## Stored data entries
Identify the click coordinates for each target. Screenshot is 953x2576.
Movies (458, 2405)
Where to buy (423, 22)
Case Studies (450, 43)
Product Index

## WHAT YOU NEED TO DO
Could you retype all of the entries, leaving every character unchanged?

## RESPONSE FOR THIS EXERCISE
Identify the click coordinates for each target. Screenshot is 953x2576.
Movies (458, 2405)
Where to buy (423, 22)
Case Studies (450, 43)
Product Index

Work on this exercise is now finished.